I understood linear regression, with prices per square house.
I understood logistic regression with binary classification.

I would also like to understand how a neural network can determine a number in an image. The lab shows this neural network and these images

I’ve investigated a little and it says there must be a pre-processing to the images, black and white so you can evaluate the color intensity of the pixels.
But it’s not clear, at least to me, how the neural network with math functions can determine a curve in a number, or whether the number is 9 or 4.

It cannot be magic, even if it seems, there must be an explanation of how it works under the hood.

If you recommend me a document to read so I can understand it deeper, I will do it.
If you tell me this you will understand in Deep Learning course, that’s fine, I will do it.

I like to understand everything I do.


1 Like

Hi @gmazzaglia this is a great question that I spent a lot of time trying to figure out when I started. I will try to explain how this works

In this example you have a picture, each pixel has a number associated, the number per se is not important, the important part is that is a representation of the image, you convert the picture using a number, if you have black pixel it will have the same number as another black pixel, and a different number for white, the algorithm recognize the pattern, and it learn how discriminate between the different patterns of numbers, so is not magic is math.

Let’s see an example

You have the picture of the number 1

let’s say you have only six pixels (obviously is an exaggeration of the example)

Column 1 Column 2 Column 3
0.002 1.313 0.002
0.001 1.312 0.002

The algorithm will look at this pattern and it will predict that it is similar to other similar pattern that represents number one, that could look something like this

Column 1 Column 2 Column 3
0 1 0
0 1 0

Note that in this case the number of the matrix are representations of the intensity of the picture at different pixels, so if you have the number zero, the intensity will have 1 at the pixels where the writing is present.

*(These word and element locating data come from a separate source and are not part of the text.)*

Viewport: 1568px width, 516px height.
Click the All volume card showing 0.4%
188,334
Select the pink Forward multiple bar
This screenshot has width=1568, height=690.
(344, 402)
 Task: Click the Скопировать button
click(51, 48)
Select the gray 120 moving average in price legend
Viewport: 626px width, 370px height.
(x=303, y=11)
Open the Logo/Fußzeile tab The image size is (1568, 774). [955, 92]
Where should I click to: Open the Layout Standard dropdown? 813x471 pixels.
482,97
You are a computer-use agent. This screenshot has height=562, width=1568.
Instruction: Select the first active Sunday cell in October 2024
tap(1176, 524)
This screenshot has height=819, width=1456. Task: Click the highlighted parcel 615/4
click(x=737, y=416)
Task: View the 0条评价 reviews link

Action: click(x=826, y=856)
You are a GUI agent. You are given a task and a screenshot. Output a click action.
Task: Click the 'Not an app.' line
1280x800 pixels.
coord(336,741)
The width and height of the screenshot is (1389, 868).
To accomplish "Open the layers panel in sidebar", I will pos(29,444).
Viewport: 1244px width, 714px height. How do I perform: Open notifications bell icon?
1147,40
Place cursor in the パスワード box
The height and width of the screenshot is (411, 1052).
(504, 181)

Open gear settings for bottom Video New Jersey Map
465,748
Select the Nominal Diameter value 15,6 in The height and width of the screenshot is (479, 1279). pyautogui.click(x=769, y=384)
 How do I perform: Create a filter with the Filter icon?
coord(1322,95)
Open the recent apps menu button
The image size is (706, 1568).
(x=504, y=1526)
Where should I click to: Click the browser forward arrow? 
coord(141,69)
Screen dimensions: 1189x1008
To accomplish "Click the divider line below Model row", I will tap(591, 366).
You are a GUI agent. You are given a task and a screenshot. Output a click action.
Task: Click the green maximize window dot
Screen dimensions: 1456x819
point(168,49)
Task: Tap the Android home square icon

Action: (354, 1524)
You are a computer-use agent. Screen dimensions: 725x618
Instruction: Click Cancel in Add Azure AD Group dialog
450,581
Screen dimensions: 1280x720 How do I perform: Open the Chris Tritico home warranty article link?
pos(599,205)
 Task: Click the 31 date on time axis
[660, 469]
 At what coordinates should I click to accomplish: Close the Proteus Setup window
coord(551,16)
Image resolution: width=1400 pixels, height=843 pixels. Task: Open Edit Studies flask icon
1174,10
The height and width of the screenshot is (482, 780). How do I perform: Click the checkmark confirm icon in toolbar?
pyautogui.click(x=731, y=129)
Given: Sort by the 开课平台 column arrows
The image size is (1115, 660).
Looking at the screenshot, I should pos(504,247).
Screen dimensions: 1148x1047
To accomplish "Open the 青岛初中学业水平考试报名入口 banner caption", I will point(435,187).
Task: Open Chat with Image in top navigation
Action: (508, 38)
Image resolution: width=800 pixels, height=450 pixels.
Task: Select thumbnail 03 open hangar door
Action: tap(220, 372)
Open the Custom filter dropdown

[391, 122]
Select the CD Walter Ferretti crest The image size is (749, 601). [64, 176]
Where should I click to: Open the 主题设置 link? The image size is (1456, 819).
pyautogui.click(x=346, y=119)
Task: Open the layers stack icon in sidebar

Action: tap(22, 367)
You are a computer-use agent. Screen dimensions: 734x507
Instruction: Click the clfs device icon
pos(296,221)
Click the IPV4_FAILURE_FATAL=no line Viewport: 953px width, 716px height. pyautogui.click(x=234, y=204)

Please let me know if this helps!

It’s recognizing the patterns of the numeric values of the pixels.

1 Like

Understood, thanks @pastorsoto. It’s more clear. Regarding the activation functions that you use to detect that pattern.
Were they selected based on try and failure? I mean you try what is the best combination of activation functions, or is there a pattern too? I mean those combined functions are better for images than others.


I prefer to use the word “experimentation”.

The only firm rule about activations is “don’t use ReLU at the output layer”.

Rules of thumb:

  • ReLU trains faster than sigmoid or tanh because it doesn’t need to compute very much (especially during backpropagation).
  • ReLU is inefficient (no output for negative inputs), so you have to use a lot more ReLU units than either sigmoid or tanh units.
  • sigmoid’s output range is limited to 0 to 1. So it maps well to logical levels.
  • tanh’s output range is -1 to +1. So it works nicely for real number values in the output layer.